◆ **AIM OF THE EXERCISE**: Copy out once more, exactly, the line with "The width and height of the screenshot is (1372, 884)." and all the lines after it, up to the last line of the data.
::: AVAILABLE RECORDS :::
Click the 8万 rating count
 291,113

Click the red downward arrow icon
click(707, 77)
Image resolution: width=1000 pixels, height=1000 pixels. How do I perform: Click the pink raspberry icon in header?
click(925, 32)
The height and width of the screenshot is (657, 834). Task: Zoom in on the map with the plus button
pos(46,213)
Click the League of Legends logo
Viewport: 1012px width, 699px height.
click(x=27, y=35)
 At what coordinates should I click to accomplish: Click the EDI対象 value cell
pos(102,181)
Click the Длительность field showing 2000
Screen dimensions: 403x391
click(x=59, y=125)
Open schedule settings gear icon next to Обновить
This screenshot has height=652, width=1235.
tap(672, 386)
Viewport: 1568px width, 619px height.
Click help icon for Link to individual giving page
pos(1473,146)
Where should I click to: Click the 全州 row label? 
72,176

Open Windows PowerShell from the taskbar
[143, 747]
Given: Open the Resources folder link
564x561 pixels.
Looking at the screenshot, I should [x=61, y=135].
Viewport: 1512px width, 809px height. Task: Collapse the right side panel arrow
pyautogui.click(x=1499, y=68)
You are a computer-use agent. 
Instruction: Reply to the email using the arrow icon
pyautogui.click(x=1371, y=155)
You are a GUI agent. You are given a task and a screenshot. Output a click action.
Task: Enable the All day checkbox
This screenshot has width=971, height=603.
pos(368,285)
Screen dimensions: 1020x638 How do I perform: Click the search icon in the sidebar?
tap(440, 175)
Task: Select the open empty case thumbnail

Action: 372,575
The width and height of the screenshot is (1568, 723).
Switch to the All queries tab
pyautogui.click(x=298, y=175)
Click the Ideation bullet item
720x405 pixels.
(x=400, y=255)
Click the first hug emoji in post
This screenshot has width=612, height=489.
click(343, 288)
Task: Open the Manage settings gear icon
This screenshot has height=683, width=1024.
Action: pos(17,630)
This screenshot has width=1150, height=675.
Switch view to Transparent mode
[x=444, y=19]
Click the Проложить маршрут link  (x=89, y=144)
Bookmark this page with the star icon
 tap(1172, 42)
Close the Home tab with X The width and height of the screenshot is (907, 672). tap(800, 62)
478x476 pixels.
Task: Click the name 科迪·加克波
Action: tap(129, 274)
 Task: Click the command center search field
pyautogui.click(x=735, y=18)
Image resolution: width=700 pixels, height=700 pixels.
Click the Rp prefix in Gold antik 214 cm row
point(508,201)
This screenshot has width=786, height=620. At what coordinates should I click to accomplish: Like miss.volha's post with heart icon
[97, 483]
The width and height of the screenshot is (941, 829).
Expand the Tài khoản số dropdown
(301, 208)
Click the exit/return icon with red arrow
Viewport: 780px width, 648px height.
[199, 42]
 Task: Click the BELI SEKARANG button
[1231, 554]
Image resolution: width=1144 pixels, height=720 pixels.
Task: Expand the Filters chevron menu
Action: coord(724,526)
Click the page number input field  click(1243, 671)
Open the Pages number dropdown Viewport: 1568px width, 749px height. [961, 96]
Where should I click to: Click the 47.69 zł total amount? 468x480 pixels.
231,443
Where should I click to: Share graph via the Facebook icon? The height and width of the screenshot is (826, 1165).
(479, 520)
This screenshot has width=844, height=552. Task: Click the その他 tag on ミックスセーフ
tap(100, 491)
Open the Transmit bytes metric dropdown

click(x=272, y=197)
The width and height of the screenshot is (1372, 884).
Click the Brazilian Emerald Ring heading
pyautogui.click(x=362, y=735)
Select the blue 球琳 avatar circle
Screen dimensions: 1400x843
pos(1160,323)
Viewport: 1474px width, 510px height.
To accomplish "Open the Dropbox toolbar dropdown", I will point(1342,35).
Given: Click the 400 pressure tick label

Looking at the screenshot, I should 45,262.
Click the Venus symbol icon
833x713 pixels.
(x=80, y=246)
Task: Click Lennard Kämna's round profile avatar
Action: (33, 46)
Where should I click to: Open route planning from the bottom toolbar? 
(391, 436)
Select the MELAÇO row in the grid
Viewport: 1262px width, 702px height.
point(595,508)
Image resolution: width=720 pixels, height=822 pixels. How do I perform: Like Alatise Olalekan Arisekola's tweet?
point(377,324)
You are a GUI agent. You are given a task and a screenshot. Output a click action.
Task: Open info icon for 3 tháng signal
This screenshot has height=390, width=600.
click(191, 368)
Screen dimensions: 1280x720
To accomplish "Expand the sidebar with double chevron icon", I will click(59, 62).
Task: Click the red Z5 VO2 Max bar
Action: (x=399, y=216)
:::
◆ **OUTPUT OF THE EXERCISE**:
The width and height of the screenshot is (1372, 884).
Click the Brazilian Emerald Ring heading
pyautogui.click(x=362, y=735)
Select the blue 球琳 avatar circle
Screen dimensions: 1400x843
pos(1160,323)
Viewport: 1474px width, 510px height.
To accomplish "Open the Dropbox toolbar dropdown", I will point(1342,35).
Given: Click the 400 pressure tick label

Looking at the screenshot, I should 45,262.
Click the Venus symbol icon
833x713 pixels.
(x=80, y=246)
Task: Click Lennard Kämna's round profile avatar
Action: (33, 46)
Where should I click to: Open route planning from the bottom toolbar? 
(391, 436)
Select the MELAÇO row in the grid
Viewport: 1262px width, 702px height.
point(595,508)
Image resolution: width=720 pixels, height=822 pixels. How do I perform: Like Alatise Olalekan Arisekola's tweet?
point(377,324)
You are a GUI agent. You are given a task and a screenshot. Output a click action.
Task: Open info icon for 3 tháng signal
This screenshot has height=390, width=600.
click(191, 368)
Screen dimensions: 1280x720
To accomplish "Expand the sidebar with double chevron icon", I will click(59, 62).
Task: Click the red Z5 VO2 Max bar
Action: (x=399, y=216)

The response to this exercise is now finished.